(Exercise details) Return, exactly and in full, the lines of the records below starting at the one with "Click the Espressif logo in the sidebar" and ending at the one with "You are a GUI", and no other lines.

-------------------------

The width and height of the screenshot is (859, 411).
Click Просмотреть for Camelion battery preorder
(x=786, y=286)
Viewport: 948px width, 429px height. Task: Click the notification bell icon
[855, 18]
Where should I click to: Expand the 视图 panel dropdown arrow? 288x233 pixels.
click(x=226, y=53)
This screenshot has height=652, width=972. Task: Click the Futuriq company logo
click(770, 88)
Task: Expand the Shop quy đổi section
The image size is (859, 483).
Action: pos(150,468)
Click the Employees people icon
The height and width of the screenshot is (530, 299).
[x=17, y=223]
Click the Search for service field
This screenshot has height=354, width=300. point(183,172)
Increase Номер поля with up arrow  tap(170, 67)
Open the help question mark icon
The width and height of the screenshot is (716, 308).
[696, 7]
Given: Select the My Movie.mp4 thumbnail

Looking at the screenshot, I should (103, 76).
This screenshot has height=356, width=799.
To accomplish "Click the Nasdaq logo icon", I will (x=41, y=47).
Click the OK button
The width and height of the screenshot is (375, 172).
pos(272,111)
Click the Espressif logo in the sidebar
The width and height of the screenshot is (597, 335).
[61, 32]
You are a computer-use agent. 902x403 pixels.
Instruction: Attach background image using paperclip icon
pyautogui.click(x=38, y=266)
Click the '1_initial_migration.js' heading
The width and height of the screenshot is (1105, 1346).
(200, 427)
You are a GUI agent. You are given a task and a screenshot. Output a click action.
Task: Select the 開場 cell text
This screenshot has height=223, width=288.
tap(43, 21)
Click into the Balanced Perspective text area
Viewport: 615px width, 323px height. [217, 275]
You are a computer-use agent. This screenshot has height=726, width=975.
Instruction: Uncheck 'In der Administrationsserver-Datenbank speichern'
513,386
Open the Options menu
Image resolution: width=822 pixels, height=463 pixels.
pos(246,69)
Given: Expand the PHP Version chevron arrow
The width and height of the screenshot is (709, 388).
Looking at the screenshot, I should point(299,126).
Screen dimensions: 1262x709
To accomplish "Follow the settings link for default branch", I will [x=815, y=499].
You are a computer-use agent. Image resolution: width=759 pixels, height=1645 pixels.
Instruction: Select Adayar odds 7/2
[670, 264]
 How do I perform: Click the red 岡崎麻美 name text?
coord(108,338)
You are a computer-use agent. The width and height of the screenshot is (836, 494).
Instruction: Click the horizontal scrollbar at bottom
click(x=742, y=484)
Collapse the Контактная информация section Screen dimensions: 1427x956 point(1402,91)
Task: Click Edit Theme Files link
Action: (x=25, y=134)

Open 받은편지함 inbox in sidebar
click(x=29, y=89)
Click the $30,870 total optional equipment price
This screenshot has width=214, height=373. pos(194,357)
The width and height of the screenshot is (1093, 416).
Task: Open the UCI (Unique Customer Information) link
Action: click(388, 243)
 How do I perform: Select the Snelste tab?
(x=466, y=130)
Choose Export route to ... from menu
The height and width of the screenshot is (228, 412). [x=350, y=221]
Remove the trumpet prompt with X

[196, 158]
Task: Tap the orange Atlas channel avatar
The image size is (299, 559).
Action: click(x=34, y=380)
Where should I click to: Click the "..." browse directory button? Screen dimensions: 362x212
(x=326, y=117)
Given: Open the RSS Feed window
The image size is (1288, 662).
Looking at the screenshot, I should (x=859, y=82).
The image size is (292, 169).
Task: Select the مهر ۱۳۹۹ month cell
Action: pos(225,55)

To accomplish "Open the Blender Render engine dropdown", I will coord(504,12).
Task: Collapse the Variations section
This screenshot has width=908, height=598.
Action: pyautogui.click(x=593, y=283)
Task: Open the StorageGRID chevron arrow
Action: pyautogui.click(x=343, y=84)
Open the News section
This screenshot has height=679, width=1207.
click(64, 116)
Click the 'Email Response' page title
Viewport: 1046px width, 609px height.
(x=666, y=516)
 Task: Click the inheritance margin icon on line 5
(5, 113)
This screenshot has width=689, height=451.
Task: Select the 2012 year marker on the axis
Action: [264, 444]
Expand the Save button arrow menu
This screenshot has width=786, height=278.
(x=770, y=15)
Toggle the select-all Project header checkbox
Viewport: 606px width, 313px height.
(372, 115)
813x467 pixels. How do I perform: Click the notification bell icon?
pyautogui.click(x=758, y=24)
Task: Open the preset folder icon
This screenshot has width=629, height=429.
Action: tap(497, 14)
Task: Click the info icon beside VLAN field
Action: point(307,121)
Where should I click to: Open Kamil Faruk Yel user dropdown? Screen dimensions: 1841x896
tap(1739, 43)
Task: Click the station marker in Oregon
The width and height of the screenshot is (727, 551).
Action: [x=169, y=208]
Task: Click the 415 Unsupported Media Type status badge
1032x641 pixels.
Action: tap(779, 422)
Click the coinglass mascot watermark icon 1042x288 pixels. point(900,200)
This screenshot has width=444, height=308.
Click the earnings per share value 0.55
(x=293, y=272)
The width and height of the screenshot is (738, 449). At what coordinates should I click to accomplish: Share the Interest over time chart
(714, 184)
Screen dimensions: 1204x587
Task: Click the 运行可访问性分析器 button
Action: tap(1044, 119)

-------------------------

(Answer section)
Click the Espressif logo in the sidebar
The width and height of the screenshot is (597, 335).
[61, 32]
You are a computer-use agent. 902x403 pixels.
Instruction: Attach background image using paperclip icon
pyautogui.click(x=38, y=266)
Click the '1_initial_migration.js' heading
The width and height of the screenshot is (1105, 1346).
(200, 427)
You are a GUI agent. You are given a task and a screenshot. Output a click action.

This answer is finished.